Interviewer: Are you at the point in your career where you just go in there and let it all go, great performace first and foremost in your mind, basically letting whatever happens, happen?

John Alessio: Absolutely. That's exactly where I'm at now. Chris Lytle took that attitude and ended up having a great career. At some point, he just said, 'Screw it, I'm just gonna go in there, and bang it out, and try to finish my opponent.' After he came to that point, look at all the wars he got into, and how exciting it was.

When I decided to do that to, it was my fight with Ryan Healy. I decided I was just going to go in there and give everybody what they wanted, and that fight ended up being an amazing fight. That's when the UFC called. I went in there with that attitude with Bocek, too, and the UFC was really impressed, even though I lost. It's working out for me. I just want to be a fan favorite.

Interviewer: What do you think of the current state of MMA, especially regarding the increased number of incidents involving steroids?

John Alessio: I think it's ridiculous. Let's be honest. There's no shortcut to the top. Hard work, eat right, have good coaches, that's how you work your way to the top. No drug is gonna make you become a champion.

I've already gone on the record and said that I tried that stuff early on in my career. Some people jumped on me, and some loved me for my honesty. It got me nowhere. Did I become the UFC champion seven years ago? No, I didn't. I have a whole "Rise Above PEDs" campaign going right now. I even have T-shirts coming out for it. For all those young fighters out there, there are no short cuts. It's just hard work.

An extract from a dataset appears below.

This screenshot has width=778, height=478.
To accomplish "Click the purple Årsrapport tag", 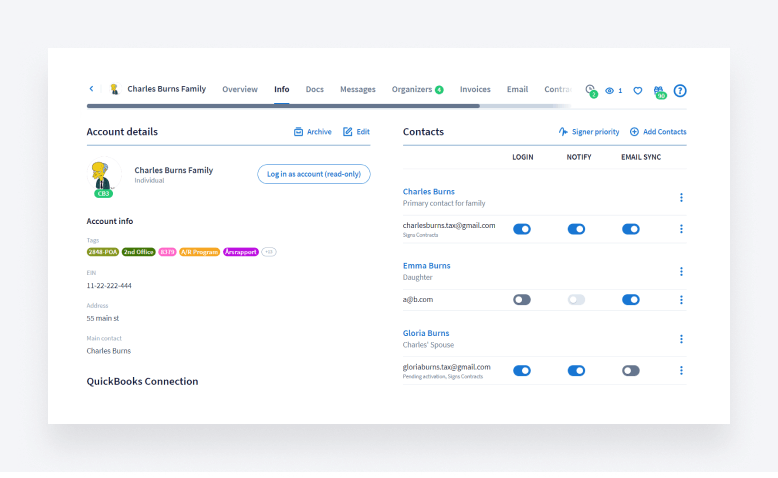I will tap(240, 252).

You don't need TRT. You don't need steroids. I don't understand why people are still doing it. What's it really doing for you? It's a mental thing I guess. I find it to be quite ridiculous. I saw an interview with Shane Roller on MMA Junkie that said, 'Roller decides not to do TRT against doctor recommendation.' This mother effer is the same age as me. He's like, 'Oh, my levels are low because I've been competing for so many years.'

I've been fighting since 1998. That's almost 15 years of mixed martial arts. I was an athlete the whole time I was a kid. I've never once gone to the doctor and said, 'Hey, what are my testosterone levels at?' I don't even want to know. To me, he's setting up excuses as to why he's gonna get knocked the hell out on July 7.